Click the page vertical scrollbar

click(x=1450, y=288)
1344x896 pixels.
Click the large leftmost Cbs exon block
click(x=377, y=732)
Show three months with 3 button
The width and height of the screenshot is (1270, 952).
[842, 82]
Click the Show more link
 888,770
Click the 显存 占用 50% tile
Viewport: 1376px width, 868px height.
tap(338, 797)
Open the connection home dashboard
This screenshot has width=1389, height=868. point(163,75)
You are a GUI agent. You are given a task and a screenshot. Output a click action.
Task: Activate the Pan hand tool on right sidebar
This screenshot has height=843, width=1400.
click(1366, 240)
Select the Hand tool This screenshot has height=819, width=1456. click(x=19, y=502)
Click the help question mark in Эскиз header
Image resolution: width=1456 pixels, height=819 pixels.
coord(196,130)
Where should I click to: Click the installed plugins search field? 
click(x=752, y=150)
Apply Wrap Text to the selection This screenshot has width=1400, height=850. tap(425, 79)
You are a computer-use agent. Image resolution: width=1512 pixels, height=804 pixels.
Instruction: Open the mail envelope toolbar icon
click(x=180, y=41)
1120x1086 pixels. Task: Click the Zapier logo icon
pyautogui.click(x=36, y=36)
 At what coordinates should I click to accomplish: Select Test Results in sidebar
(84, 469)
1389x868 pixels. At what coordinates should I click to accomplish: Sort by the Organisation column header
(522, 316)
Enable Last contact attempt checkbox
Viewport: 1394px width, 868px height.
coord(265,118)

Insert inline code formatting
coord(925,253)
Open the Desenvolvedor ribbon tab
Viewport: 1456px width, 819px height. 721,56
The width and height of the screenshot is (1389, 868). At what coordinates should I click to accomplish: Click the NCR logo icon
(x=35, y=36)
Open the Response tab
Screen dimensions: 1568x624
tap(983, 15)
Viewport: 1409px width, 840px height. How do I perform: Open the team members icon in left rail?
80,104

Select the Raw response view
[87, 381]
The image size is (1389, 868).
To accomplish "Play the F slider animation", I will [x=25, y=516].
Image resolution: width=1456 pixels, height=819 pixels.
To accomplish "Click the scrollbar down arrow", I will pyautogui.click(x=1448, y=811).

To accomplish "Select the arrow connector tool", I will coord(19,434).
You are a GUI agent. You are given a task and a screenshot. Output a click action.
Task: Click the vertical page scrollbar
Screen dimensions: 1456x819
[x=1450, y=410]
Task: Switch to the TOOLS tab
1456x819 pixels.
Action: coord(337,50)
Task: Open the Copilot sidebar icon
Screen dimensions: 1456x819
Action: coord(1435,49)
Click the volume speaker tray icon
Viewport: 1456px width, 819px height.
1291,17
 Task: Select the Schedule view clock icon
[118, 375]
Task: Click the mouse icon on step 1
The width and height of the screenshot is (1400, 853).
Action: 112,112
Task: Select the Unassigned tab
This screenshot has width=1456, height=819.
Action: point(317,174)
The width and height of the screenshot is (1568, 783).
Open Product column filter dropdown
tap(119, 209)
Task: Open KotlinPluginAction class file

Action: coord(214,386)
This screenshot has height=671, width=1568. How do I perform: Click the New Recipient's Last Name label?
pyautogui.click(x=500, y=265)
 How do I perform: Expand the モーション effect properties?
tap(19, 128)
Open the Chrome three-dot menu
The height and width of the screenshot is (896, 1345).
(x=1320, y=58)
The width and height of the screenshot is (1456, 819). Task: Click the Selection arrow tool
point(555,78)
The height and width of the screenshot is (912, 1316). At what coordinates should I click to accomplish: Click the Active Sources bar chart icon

_ _ _ _ _

Action item: Please set down again, word for word, only the lines from the start of the entries through the line with "Apply Wrap Text", both ends included.

Result of this task:
Click the page vertical scrollbar

click(x=1450, y=288)
1344x896 pixels.
Click the large leftmost Cbs exon block
click(x=377, y=732)
Show three months with 3 button
The width and height of the screenshot is (1270, 952).
[842, 82]
Click the Show more link
 888,770
Click the 显存 占用 50% tile
Viewport: 1376px width, 868px height.
tap(338, 797)
Open the connection home dashboard
This screenshot has width=1389, height=868. point(163,75)
You are a GUI agent. You are given a task and a screenshot. Output a click action.
Task: Activate the Pan hand tool on right sidebar
This screenshot has height=843, width=1400.
click(1366, 240)
Select the Hand tool This screenshot has height=819, width=1456. click(x=19, y=502)
Click the help question mark in Эскиз header
Image resolution: width=1456 pixels, height=819 pixels.
coord(196,130)
Where should I click to: Click the installed plugins search field? 
click(x=752, y=150)
Apply Wrap Text to the selection This screenshot has width=1400, height=850. tap(425, 79)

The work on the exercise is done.